NEW YORK — The season’s two top tuners — Livent’s “Ragtime” and Disney’s “The Lion King” — predictably dominated the Tony nominations, with “Ragtime” out in front with 13 nominations followed by “Lion King’s” 11. The shows, which face off across 42nd Street in their respective companies’ spanking-new theaters, will now go toe-to-toe in 10 categories, leading with best musical, book, score and director.
The Roundabout Theater Co.’s hit revival of “Cabaret” wasn’t far behind, nabbing 10 nominations, while the play categories were dominated by the Off Broadway transfer of Irish import “The Beauty Queen of Leenane,” with six noms (including one each for its cast of four), the English import revival of “The Chairs,” also with six, and the Roundabout’s revival of “A View From the Bridge” keeping up the U.S. team’s spirits with a quartet of top nominations. (The Roundabout is clearly on a roll: With “Cabaret,” “View” and “1776,” it nabbed 17 nominations.)
For best play, Martin McDonagh’s “Beauty Queen” shares the field with Yasmina Reza’s “Art,” David Henry Hwang’s “Golden Child” and John Leguizamo’s “Freak.” The most surprising omission from the category — and indeed the Tony nom list in its entirety — was David Mamet’s widely acclaimed “The Old Neighborhood.” The show may have been at a disadvantage since it opened last fall, while all the other best play entries were spring arrivals. Also overlooked in the category was David Hare’s “The Judas Kiss,” starring Liam Neeson as Oscar Wilde, which received no nominations.

════════════════════

Challenges:
[A] Condense the paragraph of the Tony nominations article beginning "The Roundabout Theater Co.'s hit revival" into a bulleted list that keeps its main facts.
[B] Take the Tony nominations article further from its final sentence, in the same news style.
The listing comes from a separate source, unrelated to the Tony nominations article.

Dataset content:

════════════════════

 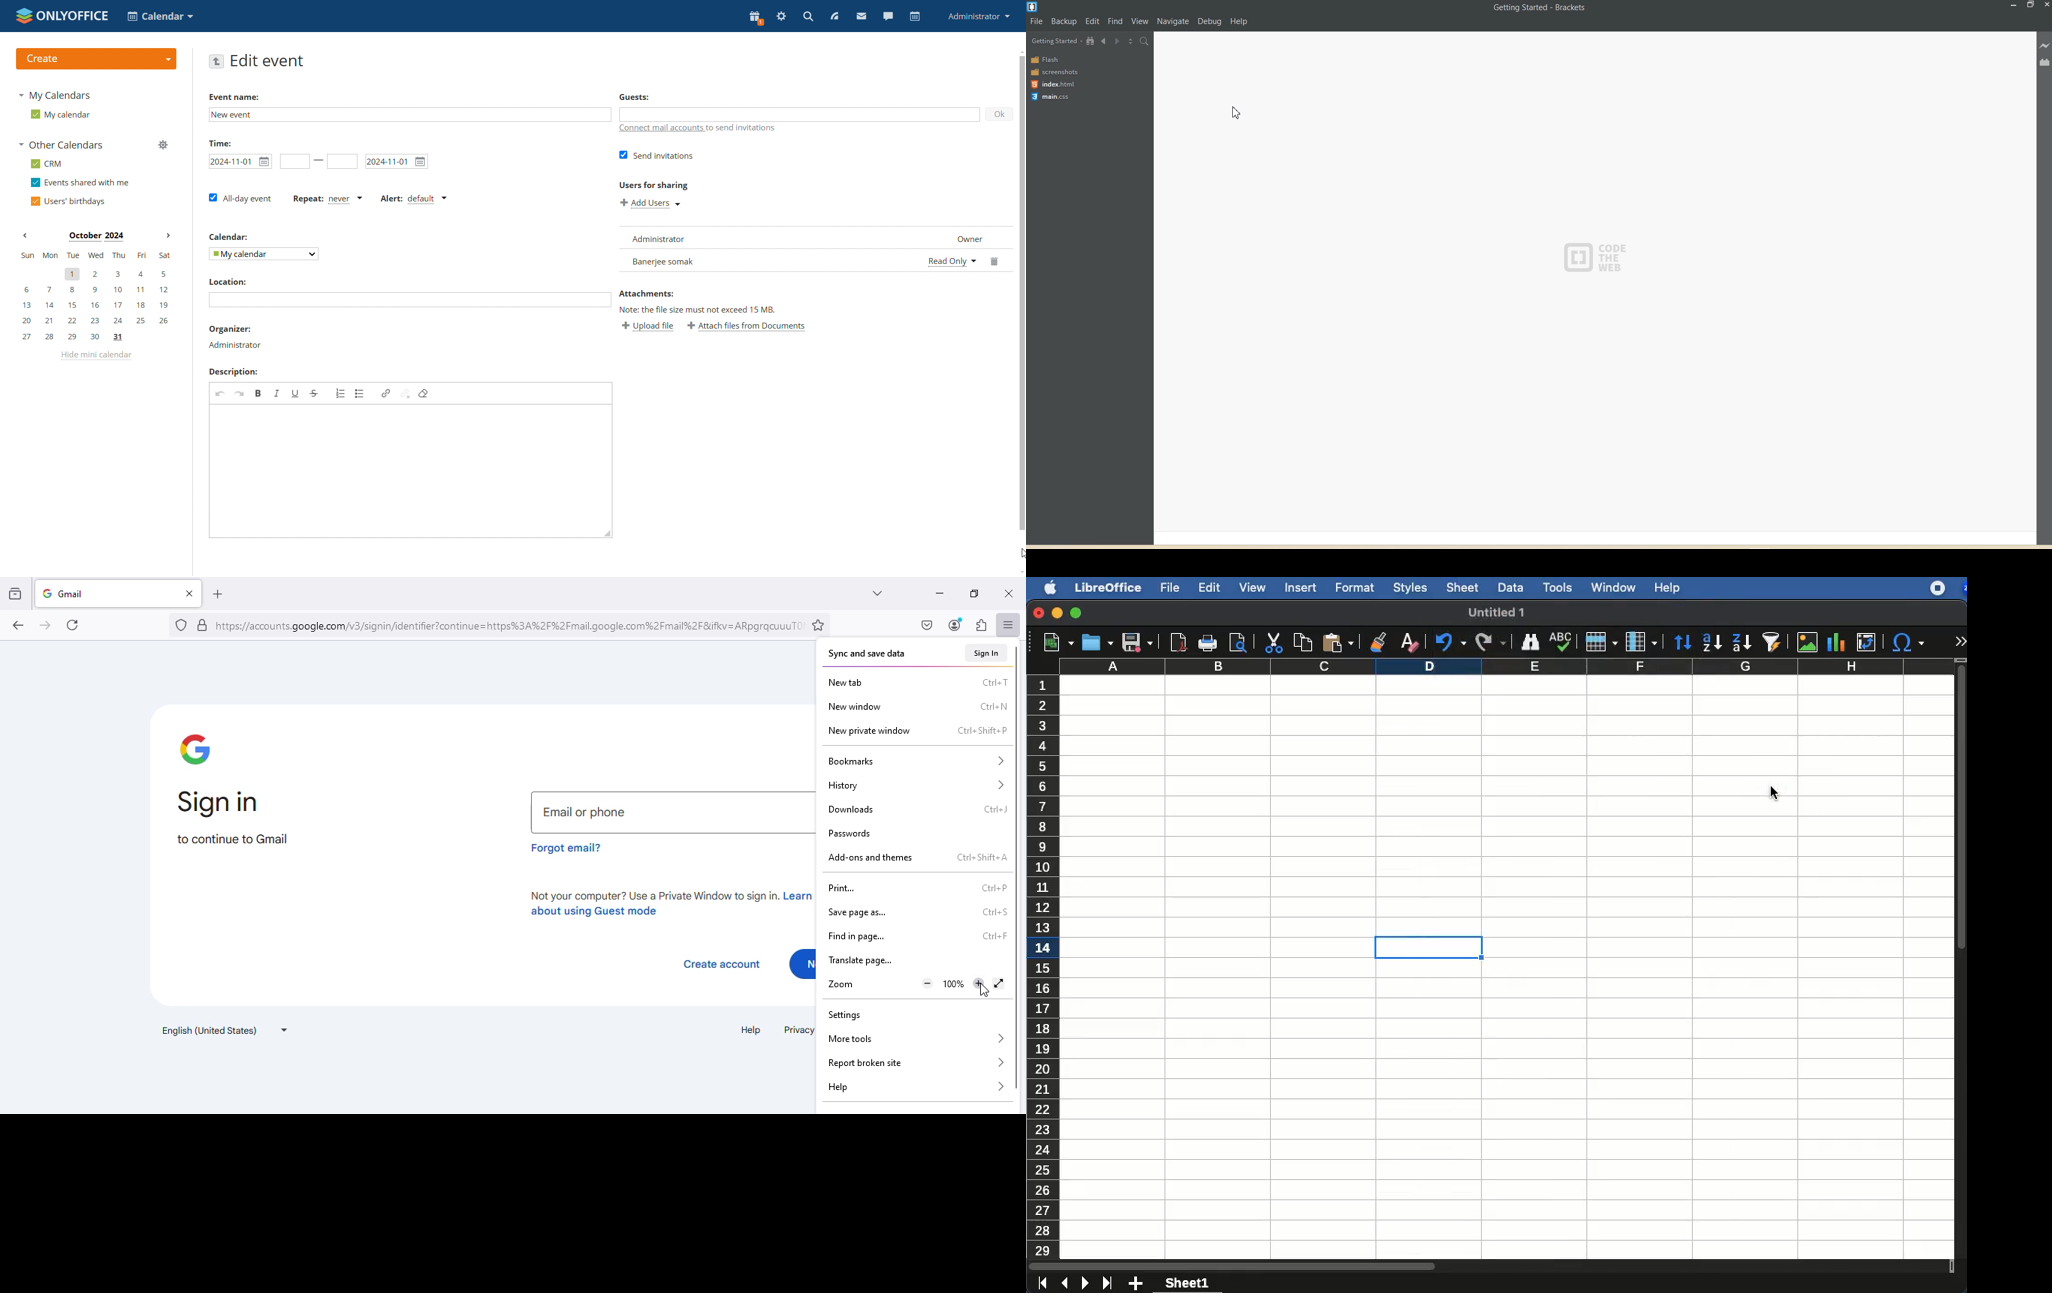 I want to click on shortcut for new tab, so click(x=994, y=681).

════════════════════

Answers provided:
[A]
- The Roundabout Theater Co.'s revival of "Cabaret" received 10 nominations.
- "The Beauty Queen of Leenane," an Irish import that transferred from Off Broadway, led the play categories with six nominations, including one for each of its four cast members.
- The English import revival of "The Chairs" also received six.
- The Roundabout's revival of "A View From the Bridge" earned four top nominations for the U.S. side.
- Across "Cabaret," "View" and "1776," the Roundabout collected 17 nominations in all.

[B]
“Neighborhood” looks to be the first casualty of the post-Tony-nom fallout: Carole Shorenstein Hays, one of the show’s producers, confirmed that the show, which has been losing box office altitude for months, would close after the performance Saturday. “The more endorsements you have, and the more attention lavished on you, the easier it is to cast the net for an audience,” said Shorenstein Hays.
Darkhorse candidate “Golden Child’s” nomination could be critical. It has been operating at about 22% of gross potential for the past few weeks. “I don’t expect that things are going to turn over overnight,” said producer Ben Mordecai, “but there is some support behind the show to buy the time to find an audience, and hopefully break even.”
Mordecai added that advance sales are increasing and that the low gross potential did not adequately reflect ticket sales. “We’re not that far away from breaking even. My view is that payoff from the Tony nominations tend to be in June, because people usually buy their tickets three weeks in advance.”
Along with “Ragtime” and “Lion King,” the nominees for best new musical were the closed “Side Show,” which took four noms, including a novel one for its two leading ladies, Alice Ripley and Emily Skinner; and “The Scarlet Pimpernel,” whose three noms include one for its well-reviewed leading man, Douglas Sills.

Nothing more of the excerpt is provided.